Middlesbrough are flying, Tony Pulis’s side having soared into the play-off places on the back of four wins from their last half dozen outings.
Hopes are high on Teesside of an instant return to the Premier League, a mood that contrasts sharply with the gloom that surrounds Forshaw’s still relatively new employer.
Wednesday night’s defeat to Wolverhampton Wanderers means Leeds have won just once in 12 games since the start of 2018.
As Boro chase potential glory, United’s only meaningful input into the rest of the Championship season will be trying to inflict damage on those clubs chasing promotion or fighting relegation.
Such a scenario is not exactly what was sold to Forshaw when he moved down the A19, but the man himself insists there are no regrets at swapping the Riverside for Elland Road.
“I am playing for one of the best clubs in the country,” said the 26-year-old.
“You look at the fans and everything that surrounds the club and for me to have the opportunity to play for Leeds is great.
“Yes, we are not having a great time at the moment. But I am genuinely playing for one of the best clubs in this country so, by all means, I have 100 per cent made the right choice. Definitely.”
Forshaw’s opportunities at Boro had been limited in his final few weeks, but the midfielder was a popular figure during three years at the Riverside.
He made 35 appearances in the Premier League last season, even catching the eye of England manager Gareth Southgate at one stage.
There were also 34 games in the promotion-winning campaign of 2015-16 despite Aitor Karanka’s first-choice defensive midfield pairing being Adam Clayton and captain Grant Leadbitter.

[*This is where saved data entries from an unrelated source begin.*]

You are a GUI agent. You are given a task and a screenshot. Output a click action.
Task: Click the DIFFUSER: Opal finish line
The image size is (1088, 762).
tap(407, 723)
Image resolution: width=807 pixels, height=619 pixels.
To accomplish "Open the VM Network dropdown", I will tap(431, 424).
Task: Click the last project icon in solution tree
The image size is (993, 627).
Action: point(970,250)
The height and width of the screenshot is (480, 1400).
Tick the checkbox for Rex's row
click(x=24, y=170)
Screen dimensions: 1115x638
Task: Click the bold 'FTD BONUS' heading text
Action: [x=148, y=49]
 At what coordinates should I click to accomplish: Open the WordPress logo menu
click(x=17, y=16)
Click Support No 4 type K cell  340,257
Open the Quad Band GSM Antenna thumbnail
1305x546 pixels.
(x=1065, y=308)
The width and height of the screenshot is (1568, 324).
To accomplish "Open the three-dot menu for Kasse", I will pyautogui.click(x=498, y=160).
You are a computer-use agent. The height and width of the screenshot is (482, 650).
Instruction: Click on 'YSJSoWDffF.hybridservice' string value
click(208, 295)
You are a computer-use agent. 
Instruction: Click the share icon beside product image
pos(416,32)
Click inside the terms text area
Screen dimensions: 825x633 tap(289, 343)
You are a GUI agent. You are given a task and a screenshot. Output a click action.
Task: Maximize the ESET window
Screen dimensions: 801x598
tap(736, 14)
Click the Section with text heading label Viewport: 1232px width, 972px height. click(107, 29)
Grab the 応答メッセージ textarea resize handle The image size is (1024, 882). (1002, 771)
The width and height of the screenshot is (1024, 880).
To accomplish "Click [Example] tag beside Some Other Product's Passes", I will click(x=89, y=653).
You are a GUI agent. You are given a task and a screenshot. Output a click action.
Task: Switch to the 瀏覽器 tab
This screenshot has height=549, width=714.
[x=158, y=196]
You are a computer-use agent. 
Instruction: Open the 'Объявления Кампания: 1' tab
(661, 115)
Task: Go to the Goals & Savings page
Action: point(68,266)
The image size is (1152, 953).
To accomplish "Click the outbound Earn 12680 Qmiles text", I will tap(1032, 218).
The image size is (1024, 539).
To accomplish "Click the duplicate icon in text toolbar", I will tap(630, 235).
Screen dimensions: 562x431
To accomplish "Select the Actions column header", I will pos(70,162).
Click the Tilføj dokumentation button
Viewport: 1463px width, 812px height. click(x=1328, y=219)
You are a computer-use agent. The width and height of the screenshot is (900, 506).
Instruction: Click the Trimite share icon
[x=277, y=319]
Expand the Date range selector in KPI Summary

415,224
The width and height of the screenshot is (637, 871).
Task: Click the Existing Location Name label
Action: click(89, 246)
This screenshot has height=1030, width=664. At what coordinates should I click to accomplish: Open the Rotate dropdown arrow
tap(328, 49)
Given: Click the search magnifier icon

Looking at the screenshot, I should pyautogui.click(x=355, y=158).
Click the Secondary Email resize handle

Since joining Leeds, Forshaw’s quality has been apparent. Even when head coach Paul Heckingbottom’s side were being given the runaround by leaders Wolves, he seemed the one player in a white shirt capable of stemming the tide of old gold.
“You can’t feel sorry for yourself,” he said when asked about United’s current struggles. “I am going to be brutally honest and we have to perform better.
“Yes, we came up against a top, top team (in Wolves). Plus we have played a lot of the bigger teams, and teams up that end of the table, in the last month or so.
“But we have all got to take a look at ourselves, individually and collectively. The goals we conceded (on Wednesday night) were poor ones to concede. There is no getting away from that.
“The good thing in this league is the games come thick and fast and we have got a game (at Reading) this weekend. There is no time to feel sorry for ourselves.
“We are playing for Leeds and we need to really step up and be counted and prove that we deserve to be here playing for this great club.”
Heckingbottom’s start at Elland Road has been a tough one, his first six games having come exclusively against the Championship’s top ten clubs.
Tackling Reading, a side who are enduring an even harder time than Leeds, offers a potentially welcome respite.
“The manager has been top class,” added Forshaw. “He has come in and he wants to improve us as players.
“He is a really good coach and although results haven’t been brilliant so far it is nothing to do with him.
“We need to take it on the chin ourselves as players, definitely. As a team we have to be better because since the manager has come in he has been top class.”